Collected data entries
----

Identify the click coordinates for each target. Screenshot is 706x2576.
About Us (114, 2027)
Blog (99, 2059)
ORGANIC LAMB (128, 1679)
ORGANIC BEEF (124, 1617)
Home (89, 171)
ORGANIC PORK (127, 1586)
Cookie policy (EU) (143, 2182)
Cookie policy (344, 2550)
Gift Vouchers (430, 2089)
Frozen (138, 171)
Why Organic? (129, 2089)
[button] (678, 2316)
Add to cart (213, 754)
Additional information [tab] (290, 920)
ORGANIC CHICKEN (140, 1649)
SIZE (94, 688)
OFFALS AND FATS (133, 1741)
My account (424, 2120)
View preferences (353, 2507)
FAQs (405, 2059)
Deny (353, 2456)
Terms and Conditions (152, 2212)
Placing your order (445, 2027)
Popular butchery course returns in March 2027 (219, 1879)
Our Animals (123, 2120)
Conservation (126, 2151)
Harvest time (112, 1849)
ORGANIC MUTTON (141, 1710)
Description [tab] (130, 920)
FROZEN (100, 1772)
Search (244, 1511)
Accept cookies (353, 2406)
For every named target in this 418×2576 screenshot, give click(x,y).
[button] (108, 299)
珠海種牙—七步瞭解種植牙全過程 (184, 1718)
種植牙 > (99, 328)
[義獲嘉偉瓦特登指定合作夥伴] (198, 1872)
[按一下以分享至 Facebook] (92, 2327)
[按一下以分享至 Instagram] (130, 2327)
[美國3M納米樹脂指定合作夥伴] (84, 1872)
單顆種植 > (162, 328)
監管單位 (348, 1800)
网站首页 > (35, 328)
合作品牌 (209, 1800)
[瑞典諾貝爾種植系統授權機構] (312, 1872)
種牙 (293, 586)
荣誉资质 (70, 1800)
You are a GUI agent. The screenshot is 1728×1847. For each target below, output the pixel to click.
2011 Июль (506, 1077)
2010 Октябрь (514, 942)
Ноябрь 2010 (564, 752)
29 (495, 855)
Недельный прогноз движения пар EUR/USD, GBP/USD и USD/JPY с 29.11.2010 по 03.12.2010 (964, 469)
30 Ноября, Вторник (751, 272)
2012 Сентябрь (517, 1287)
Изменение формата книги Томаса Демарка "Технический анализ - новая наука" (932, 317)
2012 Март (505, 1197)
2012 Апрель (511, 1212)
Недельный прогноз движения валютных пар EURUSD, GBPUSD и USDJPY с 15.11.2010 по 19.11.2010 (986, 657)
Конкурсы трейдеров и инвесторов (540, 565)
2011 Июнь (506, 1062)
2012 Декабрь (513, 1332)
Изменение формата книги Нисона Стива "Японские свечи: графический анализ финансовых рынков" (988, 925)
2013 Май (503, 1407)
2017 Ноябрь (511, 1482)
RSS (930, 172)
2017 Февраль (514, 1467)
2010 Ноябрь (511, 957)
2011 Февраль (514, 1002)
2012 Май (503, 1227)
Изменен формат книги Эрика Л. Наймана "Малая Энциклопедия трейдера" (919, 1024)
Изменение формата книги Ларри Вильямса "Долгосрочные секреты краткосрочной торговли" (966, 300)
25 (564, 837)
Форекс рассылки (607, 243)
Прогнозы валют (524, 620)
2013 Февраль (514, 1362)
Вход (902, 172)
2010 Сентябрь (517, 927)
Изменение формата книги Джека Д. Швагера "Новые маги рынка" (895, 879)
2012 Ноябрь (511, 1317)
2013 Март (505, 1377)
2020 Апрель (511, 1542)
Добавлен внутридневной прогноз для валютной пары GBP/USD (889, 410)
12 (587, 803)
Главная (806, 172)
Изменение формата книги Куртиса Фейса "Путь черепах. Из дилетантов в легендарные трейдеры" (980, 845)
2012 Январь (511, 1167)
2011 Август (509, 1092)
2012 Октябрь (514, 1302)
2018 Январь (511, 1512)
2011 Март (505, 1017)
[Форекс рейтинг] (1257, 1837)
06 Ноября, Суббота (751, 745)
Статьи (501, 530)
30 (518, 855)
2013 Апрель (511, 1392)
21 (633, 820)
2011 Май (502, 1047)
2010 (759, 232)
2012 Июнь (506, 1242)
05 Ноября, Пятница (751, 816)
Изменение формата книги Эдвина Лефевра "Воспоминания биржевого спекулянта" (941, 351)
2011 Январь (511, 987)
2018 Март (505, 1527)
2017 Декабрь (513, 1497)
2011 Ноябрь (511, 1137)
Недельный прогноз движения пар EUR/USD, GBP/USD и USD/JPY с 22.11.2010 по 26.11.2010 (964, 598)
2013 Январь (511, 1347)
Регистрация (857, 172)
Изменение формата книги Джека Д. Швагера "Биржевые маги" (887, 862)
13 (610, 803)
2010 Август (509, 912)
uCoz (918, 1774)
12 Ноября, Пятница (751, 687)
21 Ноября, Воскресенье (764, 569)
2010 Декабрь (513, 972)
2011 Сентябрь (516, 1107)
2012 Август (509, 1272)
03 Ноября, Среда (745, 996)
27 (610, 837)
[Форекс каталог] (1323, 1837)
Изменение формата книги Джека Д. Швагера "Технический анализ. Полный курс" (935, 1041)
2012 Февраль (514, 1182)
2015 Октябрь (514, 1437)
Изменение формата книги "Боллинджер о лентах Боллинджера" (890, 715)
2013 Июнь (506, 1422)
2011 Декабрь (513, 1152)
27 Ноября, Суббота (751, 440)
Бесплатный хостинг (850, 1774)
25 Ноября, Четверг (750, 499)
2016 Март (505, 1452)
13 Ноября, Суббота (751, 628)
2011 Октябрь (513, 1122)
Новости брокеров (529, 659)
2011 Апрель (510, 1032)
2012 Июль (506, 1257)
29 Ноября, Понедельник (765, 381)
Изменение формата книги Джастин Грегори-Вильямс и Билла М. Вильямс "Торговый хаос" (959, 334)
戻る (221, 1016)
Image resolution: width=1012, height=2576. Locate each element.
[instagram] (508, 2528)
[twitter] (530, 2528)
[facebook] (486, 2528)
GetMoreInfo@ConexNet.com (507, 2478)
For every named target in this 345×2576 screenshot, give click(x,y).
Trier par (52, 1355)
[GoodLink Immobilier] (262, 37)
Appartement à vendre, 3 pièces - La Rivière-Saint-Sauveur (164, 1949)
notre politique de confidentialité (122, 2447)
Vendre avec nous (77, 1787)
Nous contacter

----

**WORK INSTRUCTIONS**
Go through the records and show every line with the string "Ноября" in it.

**FINISHED TASK**
30 Ноября, Вторник (751, 272)
06 Ноября, Суббота (751, 745)
05 Ноября, Пятница (751, 816)
12 Ноября, Пятница (751, 687)
21 Ноября, Воскресенье (764, 569)
03 Ноября, Среда (745, 996)
27 Ноября, Суббота (751, 440)
25 Ноября, Четверг (750, 499)
13 Ноября, Суббота (751, 628)
29 Ноября, Понедельник (765, 381)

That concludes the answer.